This may fly in the face of what’s normally said about self-publishing, and even lose the site some credibility. People often implore writers to hire an editor to go through a book before releasing it. Of course, this makes sense and every writer should do it. But one of the major advantages of self-publishing is that it is a more democratic process: everyone can find readership and no one is boxed out of the opportunity. And given the high cost of hiring an editor, this cuts into one of self-publishing’s major advantages.
For a typical novel, the cost of hiring an editor is going to be at least $400. In this day and age, writers just might not be able to afford that – especially when you factor in the cost of hiring a cover designer, review copies, website/web design, and other costs. While – again – hiring an editor should be a prerequisite to releasing a book, this may not be available to every writer.
Of course grammatical errors and poor sentence structure should be fixed before publication, but I want to take a devil’s advocate approach: the idea that self-published books should not be judged in the same way as traditionally published books. I know this immediately limits the cause of self-publishing as becoming a totally legitimate avenue, but there’s a flip side to this issue.
Currently I’m reading a book that’s a great read. The writer has a huge amount of promise and I’d like to read anything he writes in the future. At the same time, the novel has some basic problems. Some are just a case of formatting: there is no uniform spacing between paragraphs so it can be difficult to ascertain when a new section begins. It also has one of the main problems you see in fiction put out by new writers: point of view changes within a chapter – sometimes within the same paragraph. This is not a case of experimental artistic license, but just plain sloppiness that would have been averted if an editor had taken a look at the book.
What the book reads like is the early draft of a very good novel by an enormously interesting writer. It’s imperfect, but if you’re able to look beyond the editorial problems then you’ll see that there’s a good book underneath.

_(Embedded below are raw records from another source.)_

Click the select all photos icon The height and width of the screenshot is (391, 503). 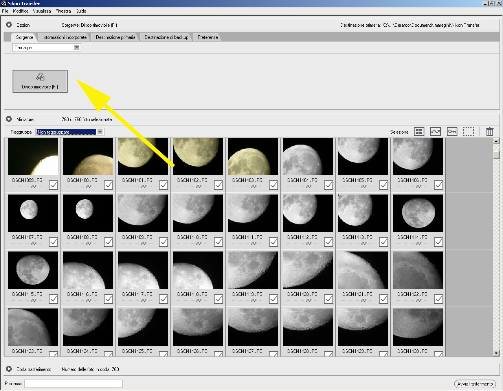pos(419,132)
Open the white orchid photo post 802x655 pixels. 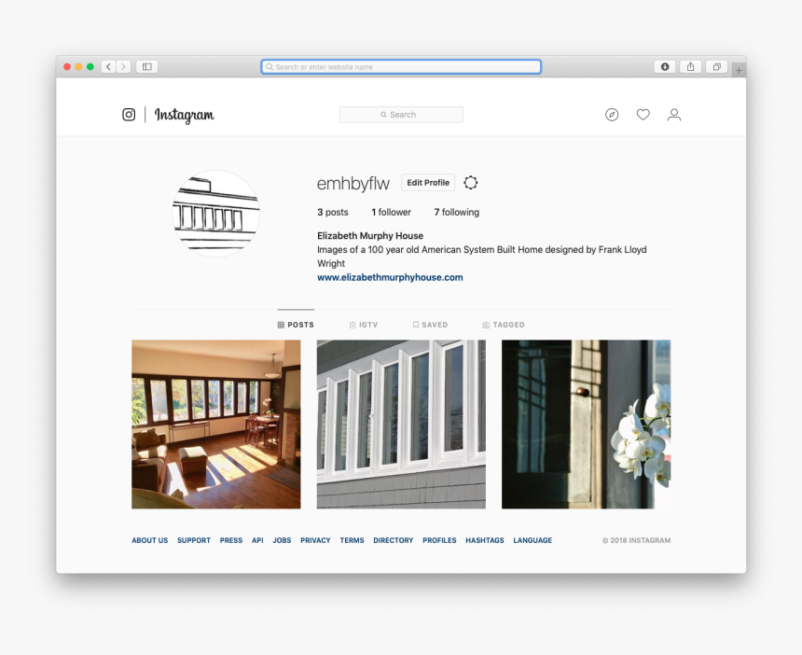586,424
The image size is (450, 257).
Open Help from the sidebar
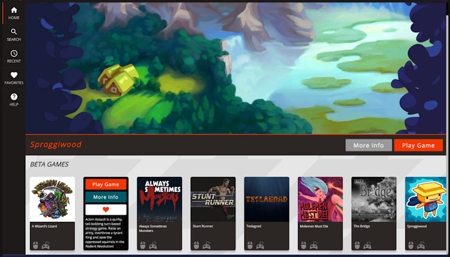tap(14, 100)
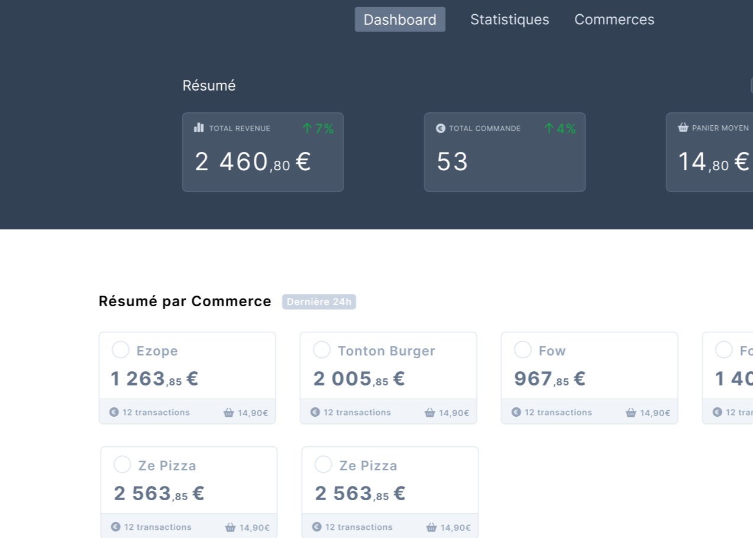The height and width of the screenshot is (538, 753).
Task: Click the Ezope revenue amount 1 263,85 €
Action: (154, 379)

I’m wary of the reviewers who count the number of grammatical mistakes as being the sole barometer of a book’s worth because there’s so much more to a book than stylistic issues. True: grammatical mistakes often are a clear sign that the book’s not worth reading. But then there’s an anomaly like the book I’m reading now. Anyone who set the book down based on grammatical problems or formatting issues would be missing out on a first look at an interesting writer.
In short: self-published books shouldn’t always be held to the same standard as traditionally published books. I know, I know. That is totally antithetical to the idea of this site: to legitimize self-publishing. But the book I’m reading is very entertaining but structurally flawed. For me, the former overwhelms the latter. An argument can be made that certain structural problems should sometimes be overlooked.
Readers as Editors
A better argument could be made that this writer should have taken the time to fix these problems before publication. Paragraph spacing? Could have been fixed with a couple of clicks. But with self-publishing, readers in a way take on the role of editors. Editors try to see the better novel within the pages of a manuscript they’re first given. Readers can do the same. That’s actually part of the thrill of discovery with self-publishing that is lacking in traditionally published books: finding the diamond in the rough. In a perfect world, each self-published novel will be polished and perfect before it’s released. But we don’t live in a perfect world.

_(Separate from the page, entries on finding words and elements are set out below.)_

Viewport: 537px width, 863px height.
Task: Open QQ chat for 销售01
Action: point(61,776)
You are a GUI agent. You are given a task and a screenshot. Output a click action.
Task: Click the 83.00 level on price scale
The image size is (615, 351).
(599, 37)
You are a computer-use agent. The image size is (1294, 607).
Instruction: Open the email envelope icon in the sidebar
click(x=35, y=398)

It’s my experience as well that writers who write more interesting books also can have more problems with grammar or other similar issues. If a writer’s ideas are less confined, more exploratory, takes more chances, then the actual text can have issues as well. Personally, I’d rather read the grammatically-suspect novel of a writer who’s reaching for something that hasn’t been done before than a grammatically-precise but ultimately formulaic book.
With self-published books, you’re very often reading the first draft of a better work. If the writer was able to get traditionally published, these minor mistakes wouldn’t have been allowed to happen. Maybe the writer hired a sub-par freelance editor. Maybe the writer’s just not a natural stylist: a good thinker, but not so great with the nuts and bolts. Maybe readers are being too hard on writers – looking for problems because the book’s self-published that wouldn’t necessarily occur to them if the book came out on a traditional press. I’ve written about this issue before.
The moral: perhaps reviewers and readers alike should be looking beyond structural issues. A missed comma (or many) shouldn’t necessarily overshadow what a writer is trying to achieve.